--- START OF EXCERPT PROVIDED ---

# Super Awesometacular Vacation Pics



## TickleMyElmo (Aug 13, 2009)

Well, I'm back from another vacation, and just like the last time, I figure I'd show a few shots from the trip! Keep in mind this was not a vacation planned around photography exclusively, so I was just taking some shots as I went along....Nevertheless, this isn't your uncle bobs vacation slideshow either   I used some state of the art film simulation software for the black and white pictures, so if your wondering why they look like film, its because its an exact replica of it....I believe only Kodak TMAX 3200 was used for simulation....

1.



2.



3.



4.



5.



6.



7.



8.



9. Benjamin Franklin bird disapproves of your actions...lol!


10. Found the texture in this one interesting...


11. Helllooooo down thereeee! I can touch my toess to my noseee!


12.


13. I had to take this bridge...



14. To get to here...



That is all, kthxbye!


----------



## acitydweller (Dec 28, 2011)

Wow... What lens do you normally travel with?


----------



## CalmSeasQuest (May 26, 2012)

Beautiful!!


----------



## etane (May 14, 2012)

Great pics. What camera, lens and settings did you use particularly for #5?

And, where did you go on vacation?


----------



## 2in10 (Feb 8, 2011)

Gorgeous shots, well framed and selected


----------



## Fishly (Jan 8, 2010)

Wow. I love the peacock!

Did you use a tripod to take all of these or were they taken on the fly? And if you don't mind explaining to a novice- how do you get away with the focal point not being at a 1/3 point?


----------



## Chrisinator (Jun 5, 2008)

Omg


----------



## jart (Jan 17, 2003)

Nice!


----------



## mcqueenesq (Aug 29, 2011)

Stunning shots! Where did you go?


----------



## TickleMyElmo (Aug 13, 2009)

As a side note, the image I like best is #2. On top of it being a great image, it speaks volumes about Nikon's 70-200 2.8 VRII, because the picture is a 80% crop of the original, and it was taken at f/2.8. Talk about lens performance!



acitydweller said:


> Wow... What lens do you normally travel with?


Thanks! I had my Nikon 24-70 f/2.8, Nikon 70-200 f/2.8 VRII (plus 1.4x teleconverter for some), and 50mm 1.4G with me for the trip....



CalmSeasQuest said:


> Beautiful!!


Thanks!



etane said:


> Great pics. What camera, lens and settings did you use particularly for #5?
> 
> And, where did you go on vacation?

--- END OF EXCERPT PROVIDED ---
--- START OF SUPPLIED INFORMATION ---

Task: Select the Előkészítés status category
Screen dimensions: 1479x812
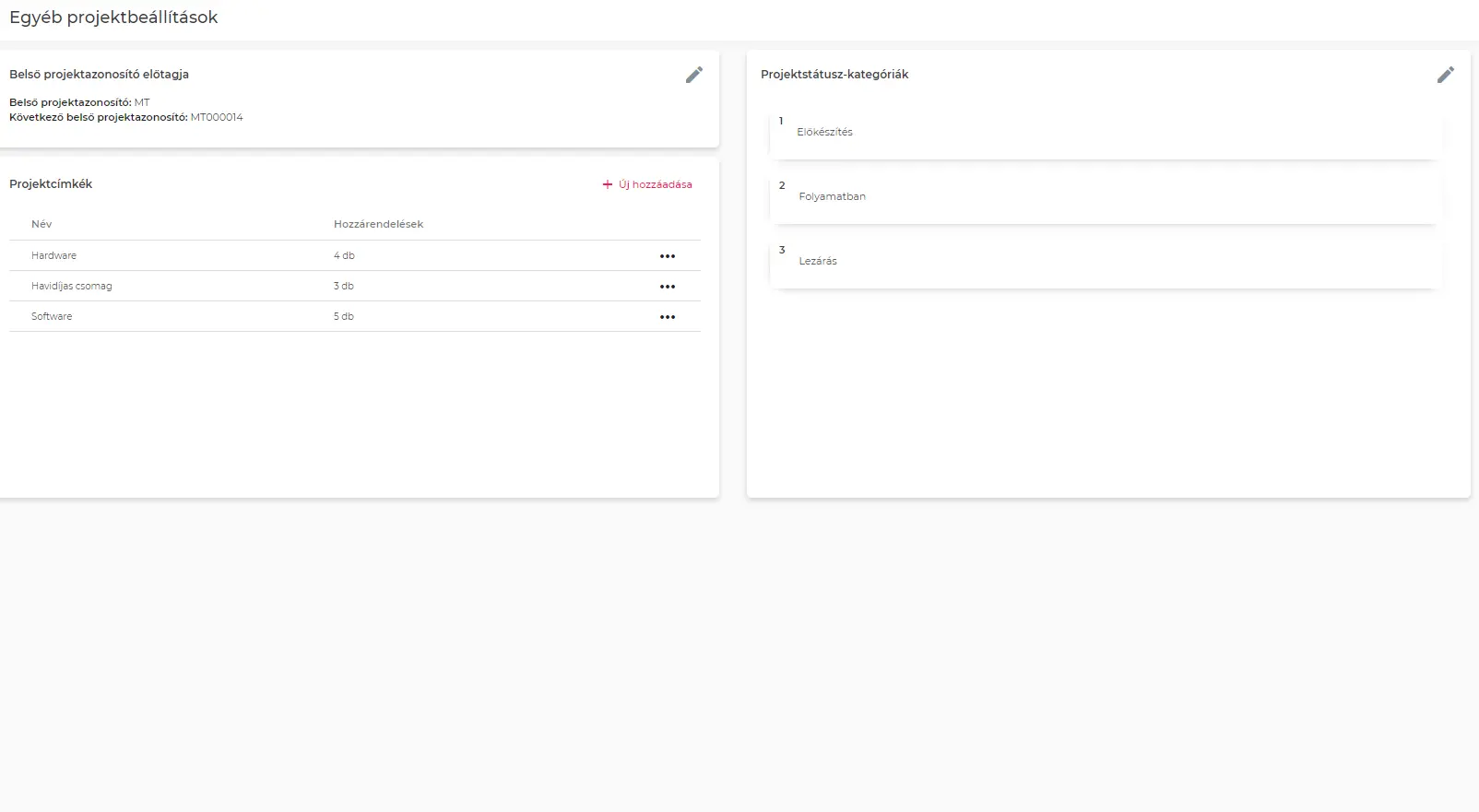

--- END OF SUPPLIED INFORMATION ---

TASK BRIEF — Continue the forum thread about vacation photos, shown above the material, starting right after its last line.

EXPECTED ANSWER —
Thanks! I traveled light with my D700, 24-70,70-200 VRII, and 50 1.4G. The settings for #5 were 24mm, f/11, 1/500th shutter speed and ISO 200.



2in10 said:


> Gorgeous shots, well framed and selected


Thanks! Nice to hear positive feedback from everyone!



Fishly said:


> Wow. I love the peacock!
> 
> Did you use a tripod to take all of these or were they taken on the fly? And if you don't mind explaining to a novice- how do you get away with the focal point not being at a 1/3 point?


Thanks, I like that picture as well. The peacock was rather pissed off though, hence the display...

No tripod at all, I don't even own one. All of them were handheld. You really don't need a tripod until you _need_ one, and until you have enough experience to recognize when you really need one, you don't need it (confused yet?)

What do you mean by 1/3 focal point? Are you talking about breaking the rule of thirds but still creating great images? If so, it comes with experience. The rule of thirds is a great thing, and I definitely recommend following it if you're starting out, but eventually you recognize when a slight shift is beneficial to the image. 

Rules like that are great as a guideline, but rules are meant to be broken. Besides, everything would start to look the same if people didn't tastefully break the rule. You have to know enough to know when the rule should be broken (Now you should be really confused, lol)



Chrisinator said:


> Omg


Haha, thanks 



jart said:


> Nice!


Thanks to you too!



mcqueenesq said:


> Stunning shots! Where did you go?


Thanks! I went to the exotic far away land of.....North Carolina, lol!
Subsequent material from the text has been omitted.